The steward, proud of Caesar’s promised visit, announced to his subordinates the honor they might expect, and he then went to the door of the small laboratory to tell the old pastophoros who was employed there, and who had done him many a good turn, that if he wished to see the emperor he had only to open the door leading to the staircase. He was about to visit the mystic chambers with his much-talked-of lion. No one need be afraid of the beast; it was quite tame, and Caesar loved it as a son.
At this the old drug-pounder muttered some reply, which sounded more like a curse than the expected thanks, and the steward regretted having compared the lion to a son in this man’s presence, for the pastophoros wore a mourning garment, and two promising sons had been snatched from him, slain yesterday with the other youths in the stadium.
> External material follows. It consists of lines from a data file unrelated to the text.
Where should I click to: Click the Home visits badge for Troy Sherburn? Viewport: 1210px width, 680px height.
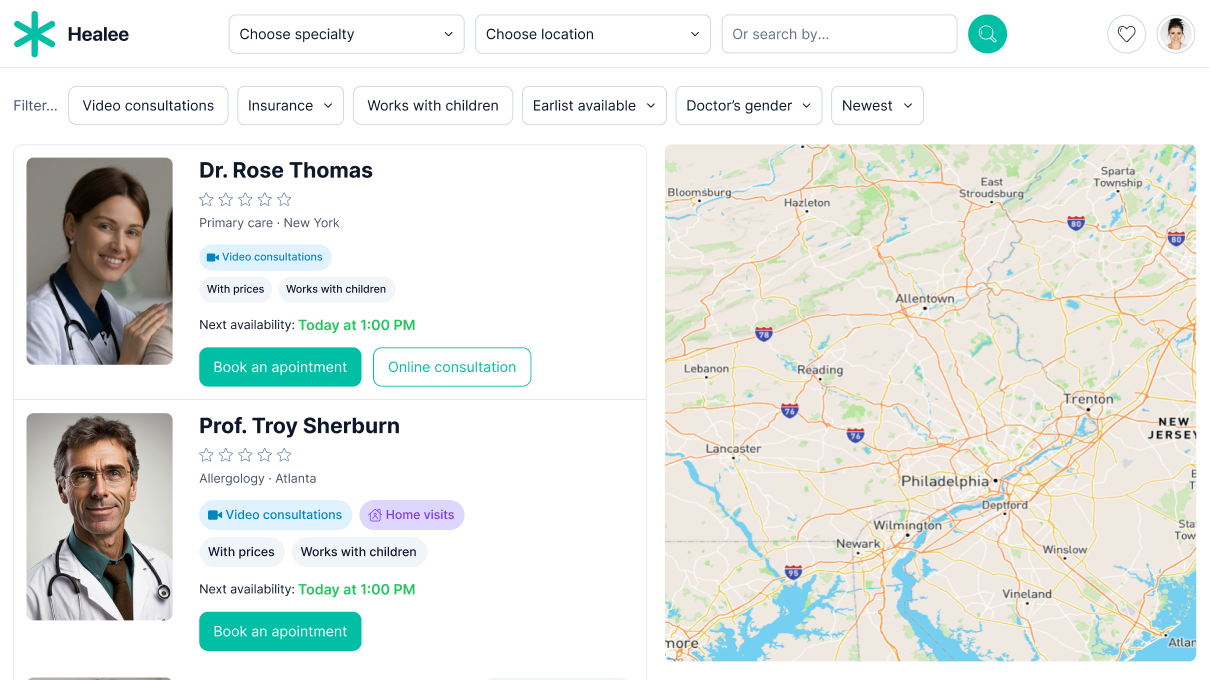[411, 515]
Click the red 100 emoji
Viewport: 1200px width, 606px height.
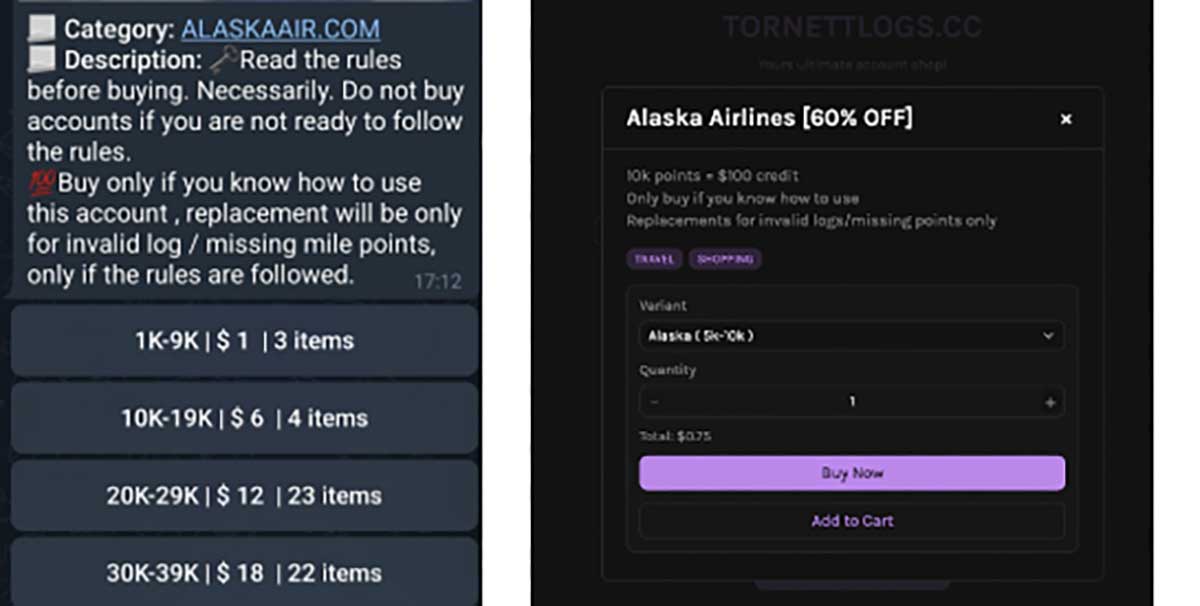tap(41, 184)
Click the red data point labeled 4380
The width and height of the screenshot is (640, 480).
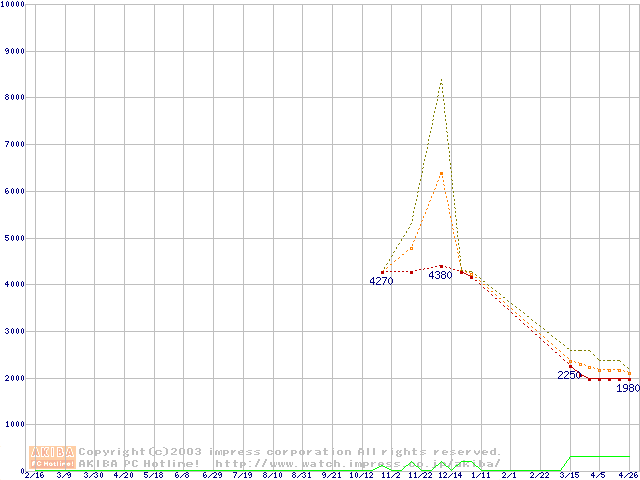441,267
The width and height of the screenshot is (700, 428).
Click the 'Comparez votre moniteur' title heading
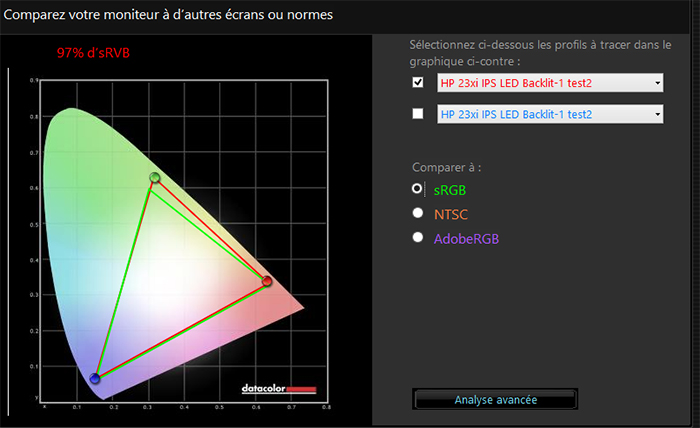click(170, 16)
But the cook soon forgot the old man’s ill-humor; he had to clear his subordinates out of the way as quickly as possible and prepare for his illustrious visitor. As he bustled around, here, there, and everywhere, the pastophoros entered the kitchen and begged for a piece of mutton. This was granted him by a hasty sign toward a freshly slaughtered sheep, and the old man busied himself for some time behind the steward’s back. At last he had cut off what he wanted, and gazed with singular tenderness at the piece of red, veinless meat. On returning to his laboratory, he hastily bolted himself in, and when he came out again a few minutes later his calm, wrinkled old face had a malignant and evil look. He stood at the bottom of the stairs, looking about him cautiously; then he flew up the steps with the agility of youth, and at a turn in the stairs he stuck the piece of meat close to the foot of the balustrade.
He returned as nimbly as he had gone, cast a sorrowful glance through the open laboratory window at the arena where all that had graced his life lay dead, and passed his hand over his tearful face. At last he returned to his task, but he was less able to do it than before. It was with a trembling hand that he weighed out the juniper berries and cedar resin, and he listened all the time with bated breath.
Presently there was a stir on the stairs, and the kitchen slaves shouted that Caesar was coming. So he went out of the laboratory, which was behind the stairs, to see what was going forward, and a turnspit at once made way for the old man so as not to hinder his view.
Was that little young man, mounting the steps so gayly, with the high-priest at his side and his suite at his heels, the dreadful monster who had murdered his noble sons? He had pictured the dreadful tyrant quite differently. Now Caesar was laughing, and the tall man next him made some light and ready reply—the head cook said it was the Roman priest of Alexander, who was not on good terms with Timotheus. Could they be laughing at the high-priest? Never, in all the years he had known him, had he seen Timotheus so pale and dejected.